Elle respire encore | Jérémie Niel – Pétrus © Caroline Rousseau

Les discours croisés de Parole d’artistes

Depuis 2017, La 2e Porte à Gauche nous a proposé de renouveler la fameuse discussion après-spectacle, en marge de sa résidence de longue durée à l’Agora. Sous l’impulsion de Katya Montaignac, l’animation de Parole d’artistes est ainsi bien souvent sortie du cadre de la danse, en invitant des gens issus d’autres disciplines à mener les échanges. Le tout dans l’optique de favoriser le croisement des idées et des discours, et parfois même des générations.

 

Un réalisateur est venu questionner les cocréateurs de Major Motion Picture (Out Innerspace Dance Theatre) dont l’œuvre s’enracinait dans des références cinématographiques.

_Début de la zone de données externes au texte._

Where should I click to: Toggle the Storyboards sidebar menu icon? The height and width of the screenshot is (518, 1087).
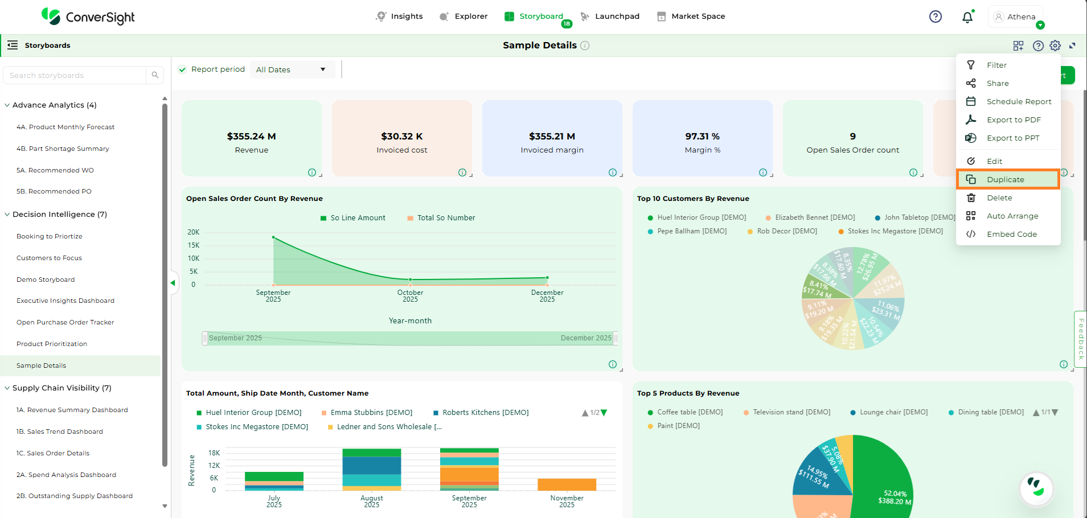coord(13,45)
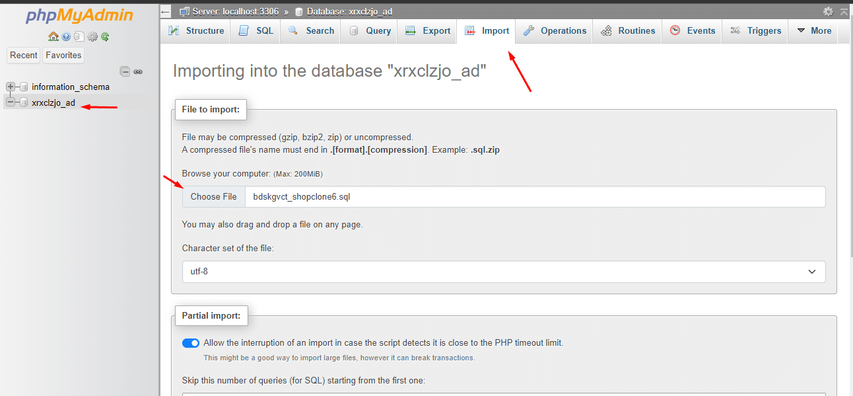Click the sidebar document copy icon
The image size is (853, 396).
[79, 37]
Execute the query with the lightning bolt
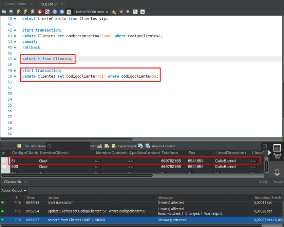The width and height of the screenshot is (284, 227). coord(18,12)
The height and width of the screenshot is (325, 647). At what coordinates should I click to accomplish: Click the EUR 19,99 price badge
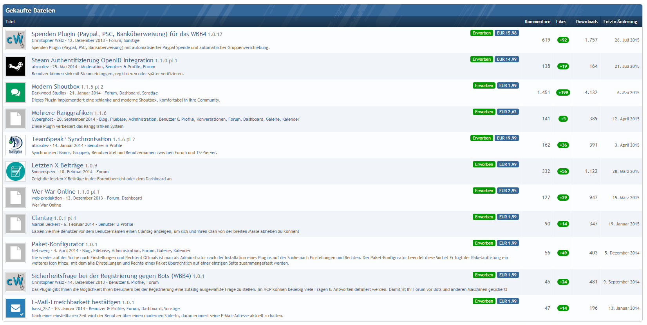(x=507, y=138)

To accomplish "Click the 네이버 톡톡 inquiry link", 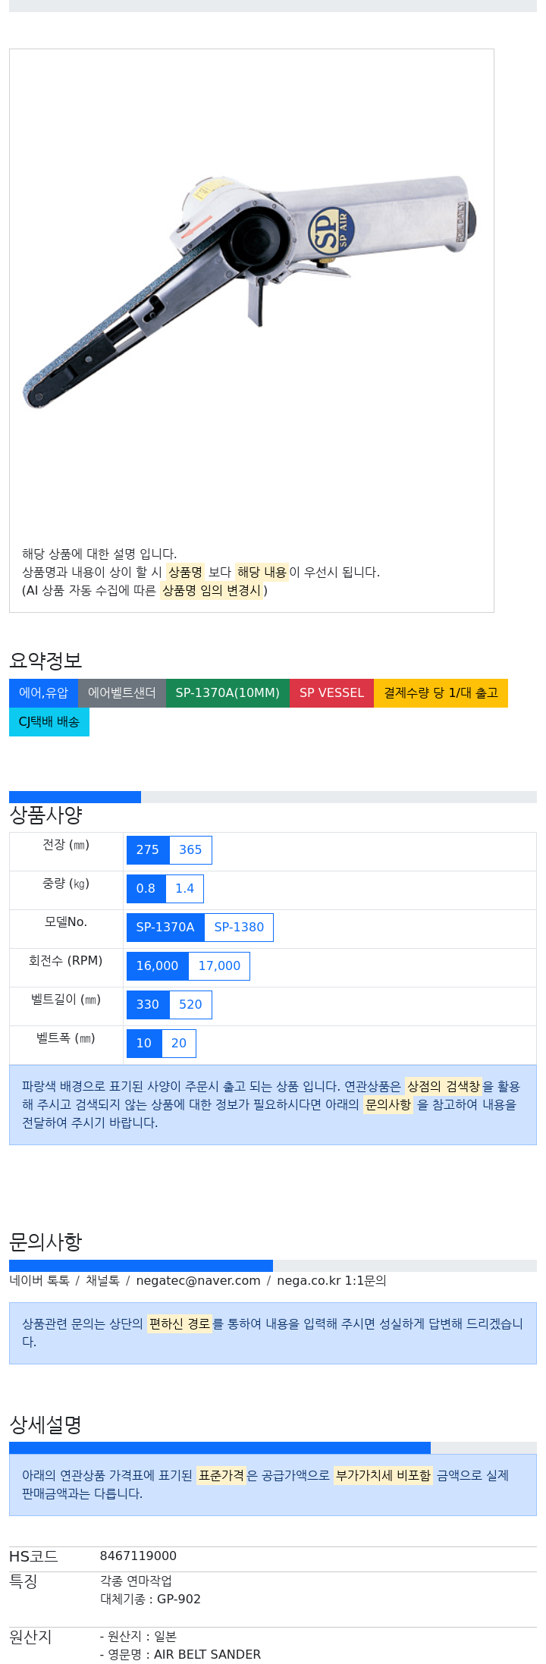I will [39, 1280].
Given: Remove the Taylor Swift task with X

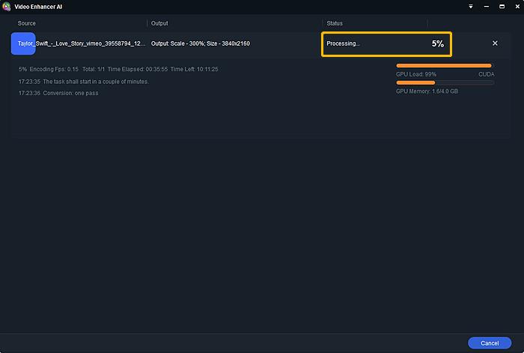Looking at the screenshot, I should [x=495, y=43].
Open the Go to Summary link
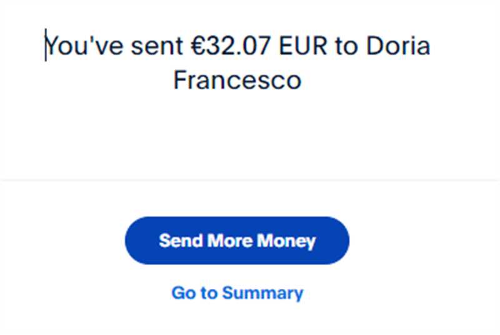The width and height of the screenshot is (500, 335). [237, 293]
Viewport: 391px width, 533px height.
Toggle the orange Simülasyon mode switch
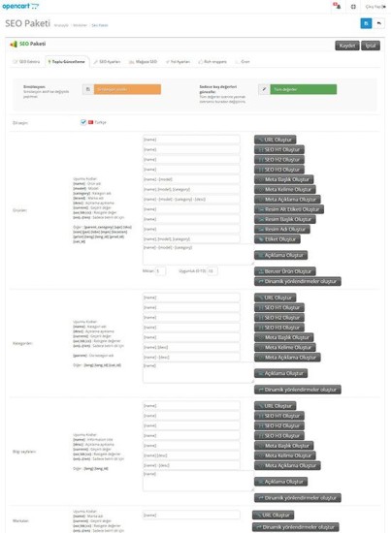pos(127,89)
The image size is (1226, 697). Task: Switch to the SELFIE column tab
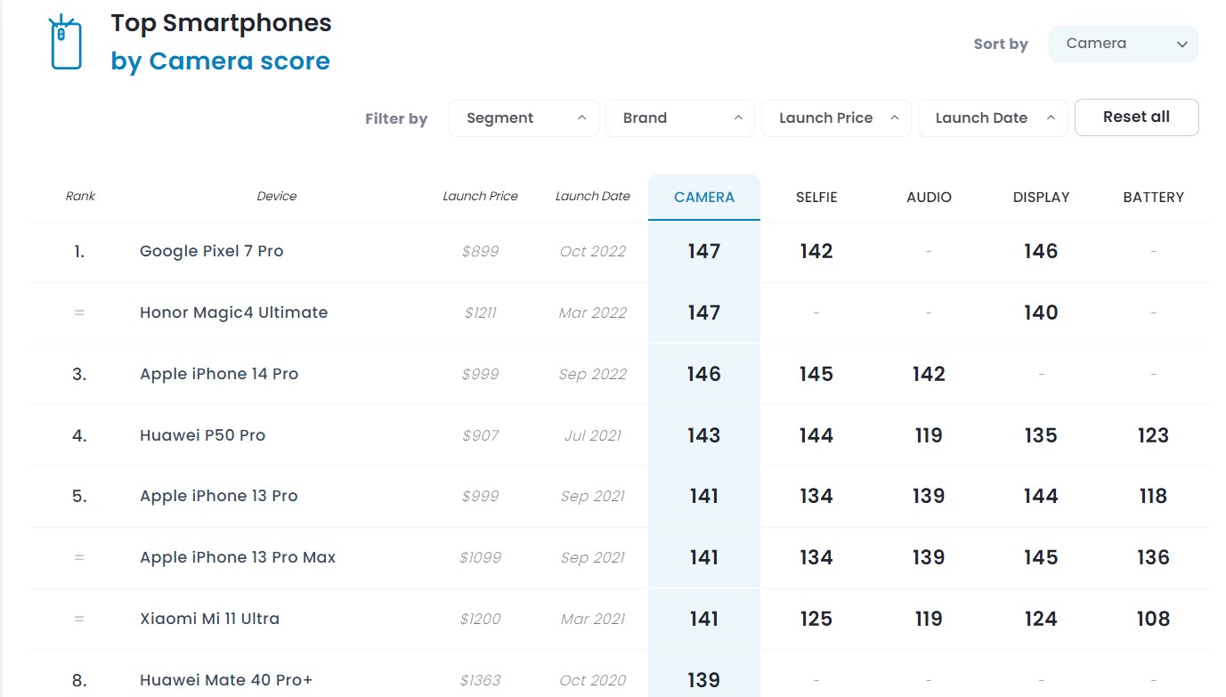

En retour, lorsque l’artiste visuelle Sylvie Cotton s’est approprié la « scène » de l’Espace bleu de l’Agora, c’est à un jeune danseur qu’on a confié l’animation. L’angle différent des questions a permis de renouveler le dialogue.

 

Cette saison, le premier Parole d’artistes, le 15 février prochain, mettra en relation deux pionnières de la danse canadienne et québécoise – chacune dans son champ chorégraphique. Zab Maboungou, la chorégraphe-philosophe qui a fait connaitre les danses africaines aux publics québécois, s’entretiendra avec Margie Gillis, grande icône de la danse moderne canadienne, à propos de sa vision du féminin et de sa collaboration avec deux autres danseuses/chorégraphes dans le spectacle Viriditas, Troy Ogilvy et Paula Styron.

 

Pour la suite, metteur en scène, artiste visuel, auteur seront conviés à dynamiser les échanges avec Jérémie Niel, Dana Gingras, Jacques Poulin-Denis et Thomas Lebrun.